Obba provides a bridge from Speadsheets (Excel or OpenOffice) to Java classes.
With Obba, you can easily build Speadsheet GUIs to Java code.
Its main features are:
- Loading of arbitrary jar or class files at runtime through an Excel/OpenOffice worksheet function.
- Instantiation of Java objects, storing the object reference under a given object label.
- Invocation of methods on objects referenced by their object handle, storing the handle to the result under a given object label.
- Asynchronous method invocation and tools for synchronization, turning your spreadsheet into a multi-threaded calculation tool.
- Serialization and de-serialization (save Serializable objects to a file, restore them any time later).
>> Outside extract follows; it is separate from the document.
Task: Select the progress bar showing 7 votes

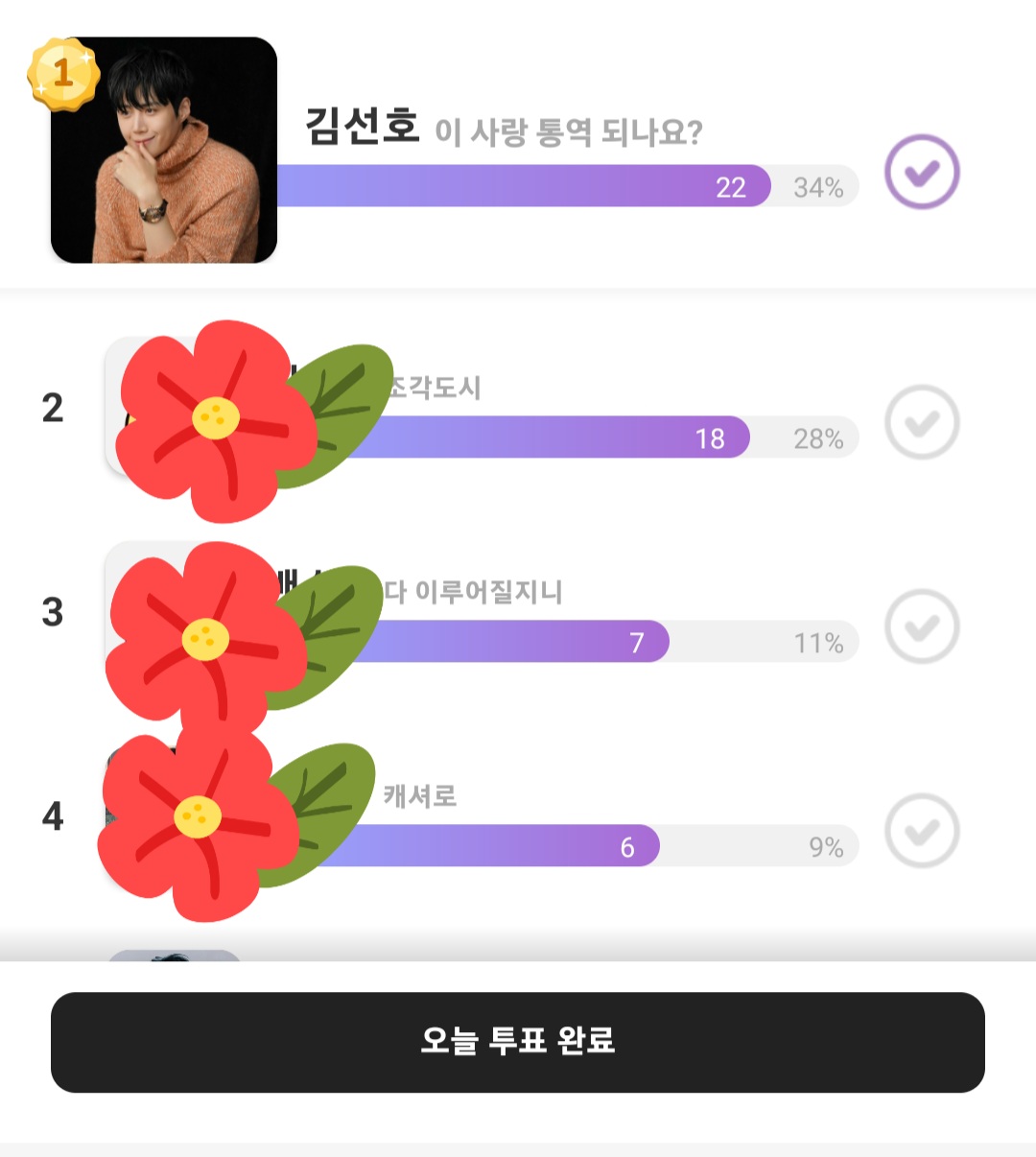Action: 508,642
- All this though spreadsheet functions, without any additional line of code (no VBA needed, no additional Java code needed).
- Spreadsheets using Obba to refer to Java libraries can be easily migrated from Excel to OpenOffice and back!
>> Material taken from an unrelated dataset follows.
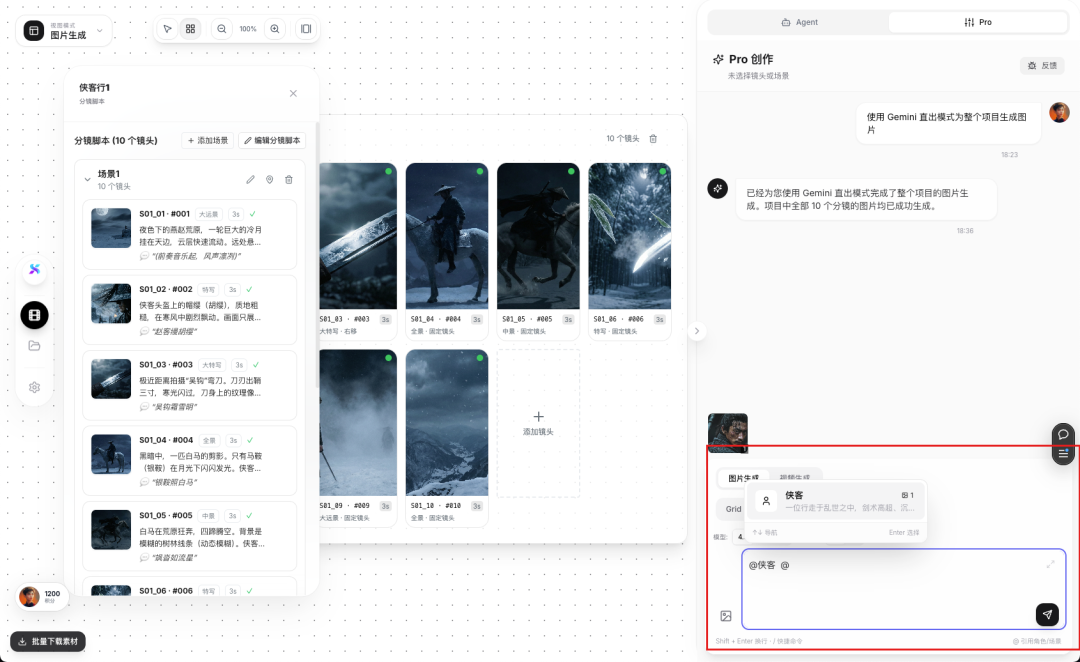Toggle the chat bubble panel on right edge

pyautogui.click(x=1063, y=434)
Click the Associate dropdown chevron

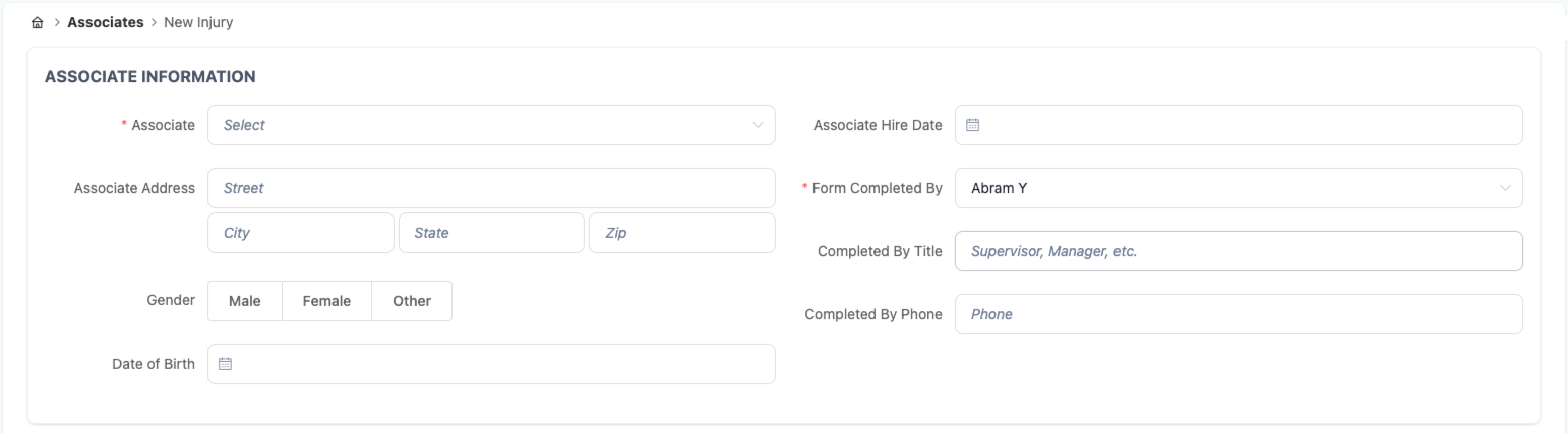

For a more detailed introduction see the
Obba documentation on the
Obba homepage.
Version 1.8.21 of Obba brings the following changes:
- Access fields of an object directly through a spreadsheet function call using 'obCall'. In this case the method name has to be dot + fieldname (e.g '.myMember').
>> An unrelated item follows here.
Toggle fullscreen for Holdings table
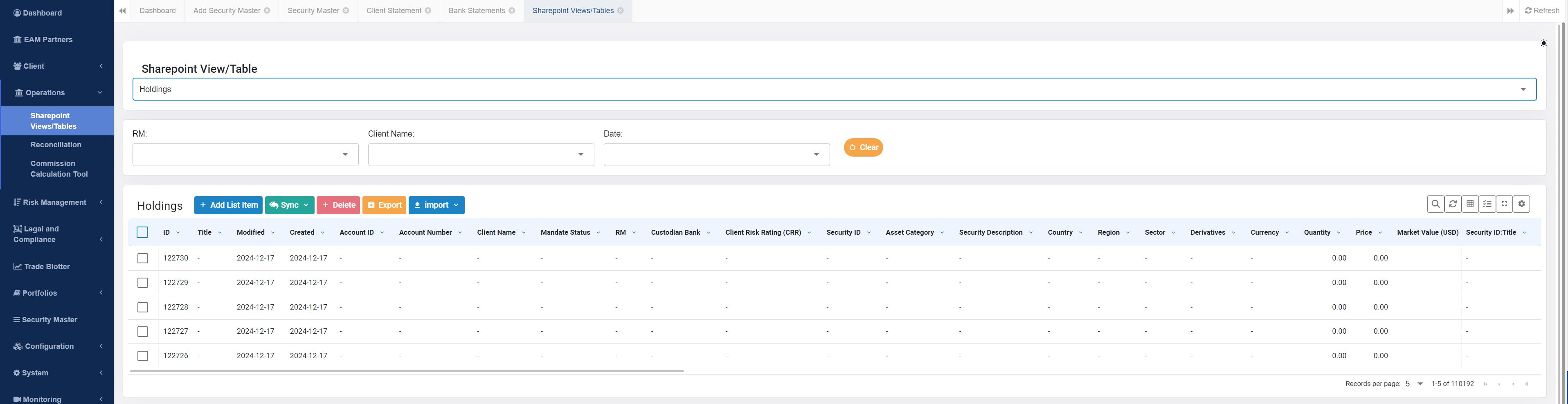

- Access elements of an array through a spreadsheet function call using 'obCall'. In this case the method name has to be '[]' and the argument of the call is an integer specifying the index. Elements of multi-dimensional arrays can be accessed likewise.
- Vector arguments can be passed as arbitrary ranges (columns, rows or two dimensional ranges which are then flattened using row major).